* Data *
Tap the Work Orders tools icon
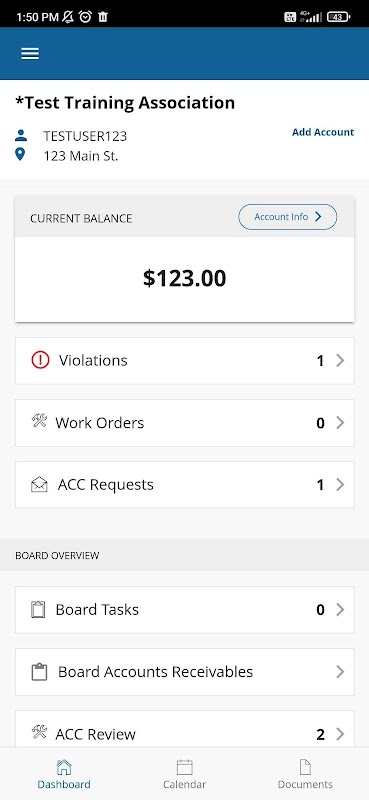 (39, 421)
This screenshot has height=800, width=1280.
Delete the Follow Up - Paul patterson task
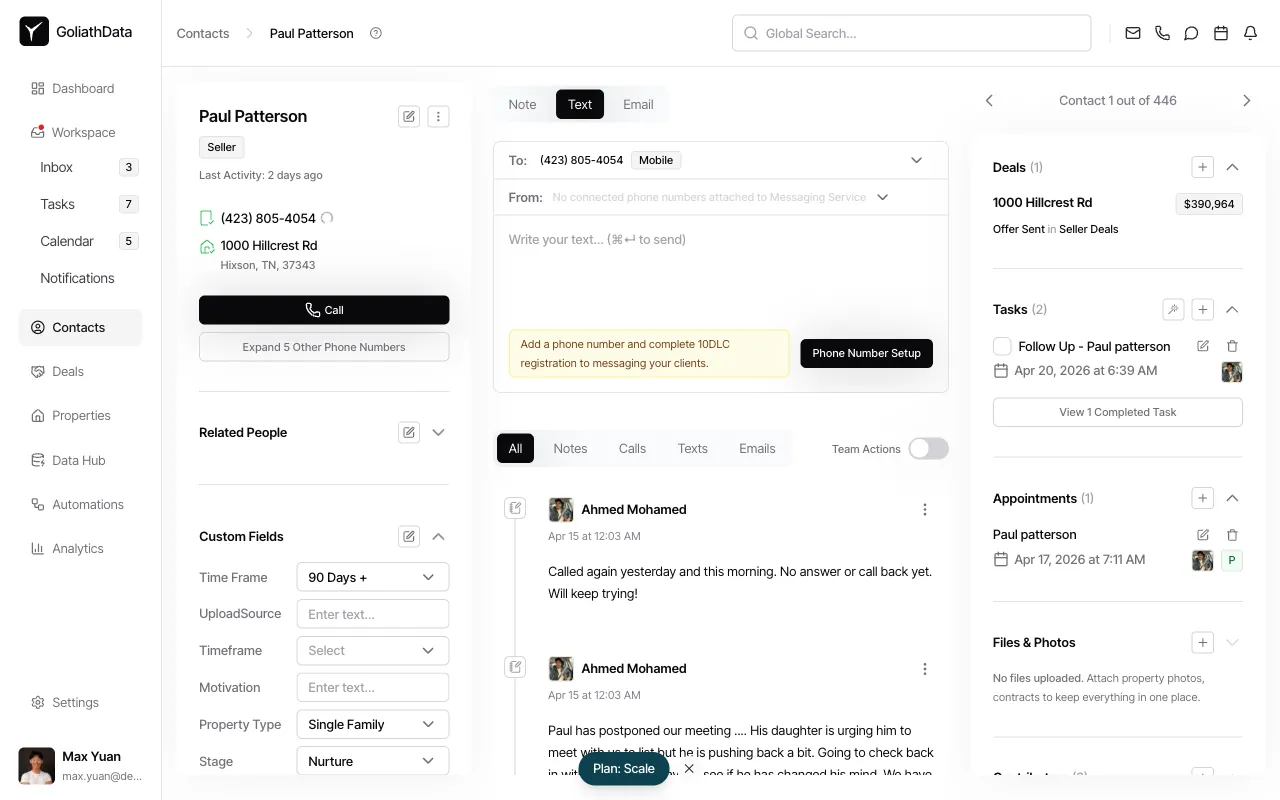(x=1232, y=346)
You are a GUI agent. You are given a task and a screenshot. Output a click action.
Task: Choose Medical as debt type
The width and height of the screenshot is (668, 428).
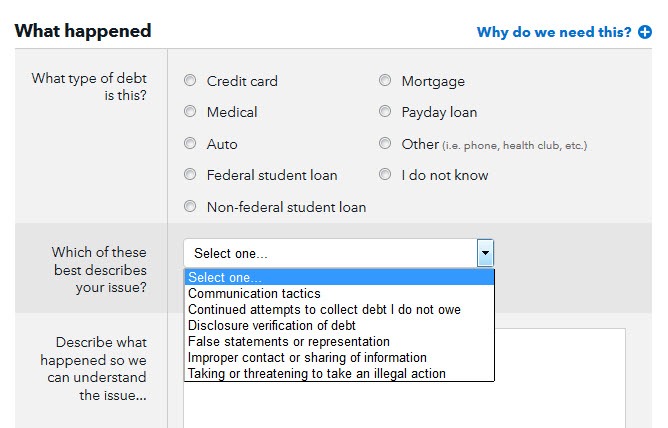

* Problem description *
Transcribe the records verbatim, excluding pictures.

* Solution *
Tap the Work Orders tools icon
 (39, 421)
This screenshot has height=800, width=1280.
Delete the Follow Up - Paul patterson task
(x=1232, y=346)
You are a GUI agent. You are given a task and a screenshot. Output a click action.
Task: Choose Medical as debt type
The width and height of the screenshot is (668, 428).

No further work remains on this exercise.